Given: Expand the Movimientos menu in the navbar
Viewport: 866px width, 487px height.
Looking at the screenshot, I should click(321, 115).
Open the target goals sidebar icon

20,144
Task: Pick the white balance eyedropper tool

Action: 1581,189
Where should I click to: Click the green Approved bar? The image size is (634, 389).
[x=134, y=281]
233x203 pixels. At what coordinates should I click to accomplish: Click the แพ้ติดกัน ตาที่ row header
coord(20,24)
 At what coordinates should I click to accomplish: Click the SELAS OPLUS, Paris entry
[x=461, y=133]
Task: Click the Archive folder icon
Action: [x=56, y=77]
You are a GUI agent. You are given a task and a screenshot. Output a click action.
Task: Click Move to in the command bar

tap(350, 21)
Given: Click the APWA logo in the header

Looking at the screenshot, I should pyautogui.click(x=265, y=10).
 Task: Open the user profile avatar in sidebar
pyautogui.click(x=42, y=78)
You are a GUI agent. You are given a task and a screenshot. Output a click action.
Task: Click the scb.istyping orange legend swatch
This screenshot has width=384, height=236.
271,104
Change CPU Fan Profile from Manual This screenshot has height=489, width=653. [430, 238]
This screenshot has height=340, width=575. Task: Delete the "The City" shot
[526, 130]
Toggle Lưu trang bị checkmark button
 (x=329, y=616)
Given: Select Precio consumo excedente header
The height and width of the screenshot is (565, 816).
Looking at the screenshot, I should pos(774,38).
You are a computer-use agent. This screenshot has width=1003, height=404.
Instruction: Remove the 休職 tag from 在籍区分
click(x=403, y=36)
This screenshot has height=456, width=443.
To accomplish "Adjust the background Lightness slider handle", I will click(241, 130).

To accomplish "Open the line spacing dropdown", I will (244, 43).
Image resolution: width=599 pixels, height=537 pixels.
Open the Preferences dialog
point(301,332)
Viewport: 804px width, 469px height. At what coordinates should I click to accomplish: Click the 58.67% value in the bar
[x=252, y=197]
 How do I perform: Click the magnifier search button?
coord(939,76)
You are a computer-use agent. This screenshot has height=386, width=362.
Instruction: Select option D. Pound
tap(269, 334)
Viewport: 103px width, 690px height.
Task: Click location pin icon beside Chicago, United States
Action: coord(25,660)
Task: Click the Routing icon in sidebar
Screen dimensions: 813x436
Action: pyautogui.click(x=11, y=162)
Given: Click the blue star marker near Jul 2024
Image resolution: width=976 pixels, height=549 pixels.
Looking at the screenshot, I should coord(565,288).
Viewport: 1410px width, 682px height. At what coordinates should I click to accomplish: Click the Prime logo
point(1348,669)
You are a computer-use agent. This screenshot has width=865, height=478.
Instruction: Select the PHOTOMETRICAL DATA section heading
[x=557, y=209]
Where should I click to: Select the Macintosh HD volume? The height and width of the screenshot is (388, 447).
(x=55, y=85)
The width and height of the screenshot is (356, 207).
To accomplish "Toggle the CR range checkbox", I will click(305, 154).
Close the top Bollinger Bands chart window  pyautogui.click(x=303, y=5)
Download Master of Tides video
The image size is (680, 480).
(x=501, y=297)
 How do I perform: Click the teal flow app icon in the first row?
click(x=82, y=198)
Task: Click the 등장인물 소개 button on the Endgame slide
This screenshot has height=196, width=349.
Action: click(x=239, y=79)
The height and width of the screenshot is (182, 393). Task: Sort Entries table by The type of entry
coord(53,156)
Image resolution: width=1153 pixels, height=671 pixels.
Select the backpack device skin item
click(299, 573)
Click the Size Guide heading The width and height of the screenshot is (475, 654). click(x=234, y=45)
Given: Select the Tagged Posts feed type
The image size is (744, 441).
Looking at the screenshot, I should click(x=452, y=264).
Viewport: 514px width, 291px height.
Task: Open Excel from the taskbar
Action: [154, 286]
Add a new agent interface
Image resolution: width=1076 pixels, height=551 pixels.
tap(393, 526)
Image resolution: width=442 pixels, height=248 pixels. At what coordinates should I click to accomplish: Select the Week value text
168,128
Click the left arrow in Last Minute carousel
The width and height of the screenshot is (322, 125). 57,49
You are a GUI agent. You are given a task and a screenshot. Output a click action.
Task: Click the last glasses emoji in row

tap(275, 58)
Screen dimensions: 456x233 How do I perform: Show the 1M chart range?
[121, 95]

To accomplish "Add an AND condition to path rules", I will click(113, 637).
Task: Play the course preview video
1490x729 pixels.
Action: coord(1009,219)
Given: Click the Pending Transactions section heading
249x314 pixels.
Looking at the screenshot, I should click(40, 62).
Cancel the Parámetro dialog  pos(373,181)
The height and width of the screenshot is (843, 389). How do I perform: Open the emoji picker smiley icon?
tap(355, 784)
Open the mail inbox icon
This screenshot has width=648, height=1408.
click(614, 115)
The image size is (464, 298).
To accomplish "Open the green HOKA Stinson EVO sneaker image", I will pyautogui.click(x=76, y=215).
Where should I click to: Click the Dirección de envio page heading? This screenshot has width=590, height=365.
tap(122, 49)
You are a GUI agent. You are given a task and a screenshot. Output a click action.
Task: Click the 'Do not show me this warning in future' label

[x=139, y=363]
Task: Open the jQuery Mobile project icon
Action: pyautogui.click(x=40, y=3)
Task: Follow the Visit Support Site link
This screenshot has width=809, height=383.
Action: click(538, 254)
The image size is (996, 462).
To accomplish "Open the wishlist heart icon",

━━━━━━━━

§ Activity
Set down only the lines above that fall between the line holding "Task: Play the course preview video" and the line holding "Cancel the Parámetro", inclusive, keeping each exact.

§ Finished task
Task: Play the course preview video
1490x729 pixels.
Action: coord(1009,219)
Given: Click the Pending Transactions section heading
249x314 pixels.
Looking at the screenshot, I should click(40, 62).
Cancel the Parámetro dialog  pos(373,181)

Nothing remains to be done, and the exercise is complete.